## Your objective
Print, word for word, the stretch of the news report on the Manila mayor's presidential run from "What came as" through "on this page.)".

## Text under study
MANILA, Philippines — In a nod to his beginnings in the slums, Manila Mayor Francisco “Isko Moreno” Domagoso on Wednesday chose his months-old housing project for the poor in Tondo as backdrop for his formal announcement of his candidacy for president in 2022.
Domagoso, 47, presented himself as a neutral candidate and called for unity among political factions as a way of healing a divided nation. He said he was open to working with anyone, including Vice President Leni Robredo, who remains the opposition’s only prospective candidate against the Duterte administration.
But the mayor said backing out or sliding to a lower position was out of the question.
“I don’t want to give people the runaround … like a lover who is ‘paasa’ (gives false hopes),” he said in a news conference, adding that it was all systems go: “Tuloy na ’to.”
Domagoso is the third incumbent politician in recent weeks to declare himself a presidential candidate, after Senators Panfilo Lacson and Manny Pacquiao.
His announcement had been largely expected and was early on confirmed by his campaign manager, Lito Banayo, who said he would seek the presidency under Aksyon Demokratiko, a party founded by the late senator Raul Roco.
What came as a surprise was Domagoso’s choice of running mate — cardiologist and internist Willie Ong, who, he said, took “weeks” to convince to run as vice president after declining an initial offer of a slot in the party’s senatorial slate. (See related story on this page.)
“But I was determined [to persuade him],” said Domagoso, alluding to the grit that pushed him to break free of his “basurero” (scavenger) life in Tondo to become an actor, to complete his schooling, and to be elected mayor of Manila in 2019, beating the then incumbent, Joseph Estrada.
For Ong, there are just too many “coincidences” binding him and the mayor, starting with their shared birthday of Oct. 24.
They are both unsuccessful senatorial contenders—Domagoso placing 16th, with 11 million votes, in 2016; Ong finishing at 18th in his first attempt at politics in 2019, although he emerged the top choice of overseas Filipino workers.
“But I saw something in him,” said Ong, who spoke without a prepared speech.
Domagoso spoke at length about the city government’s response to the pandemic, such as building a field hospital in barely two months and stocking up on COVID-19 treatment drugs that were eventually made available even to patients not residing in Manila.
He said he would have understood if the Department of Health did not have funds for medicines and vaccines, but, he claimed, it had actually “embalmed the budget” for the pandemic.
“I don’t run on promises but on prototypes. Accept my application as president of the Philippines. I may not give you a perfect government but [we] will make it better,” he said.
He promised to replicate across the country not only Manila’s health programs but also its projects on education and urban poor housing.
Domagoso, though remaining unnamed, was the recent subject of snide remarks by President Rodrigo Duterte concerning old photographs showing him in sexy poses in his underwear.
Critics of Duterte said it was a move to undermine the mayor’s political plans.
But in 2018, the president appointed Domagoso undersecretary of the Department of Social Welfare and Development, and in 2017, a board member of North Luzon Railways Corp.
Domagoso said that if elected, he would continue the infrastructure projects under the administration’s “Build, Build, Build” program, to show that he respected the president.

## Available data
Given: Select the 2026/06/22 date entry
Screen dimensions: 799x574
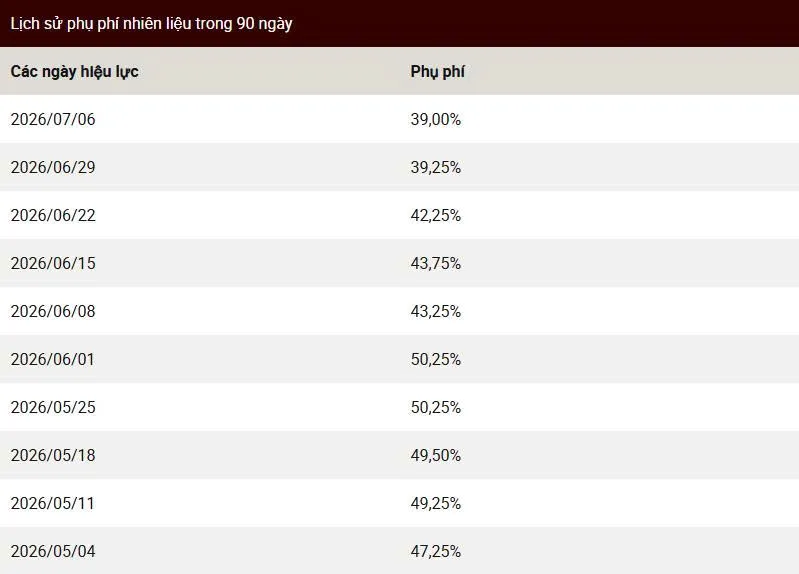Looking at the screenshot, I should (x=53, y=215).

## Answer area
What came as a surprise was Domagoso’s choice of running mate — cardiologist and internist Willie Ong, who, he said, took “weeks” to convince to run as vice president after declining an initial offer of a slot in the party’s senatorial slate. (See related story on this page.)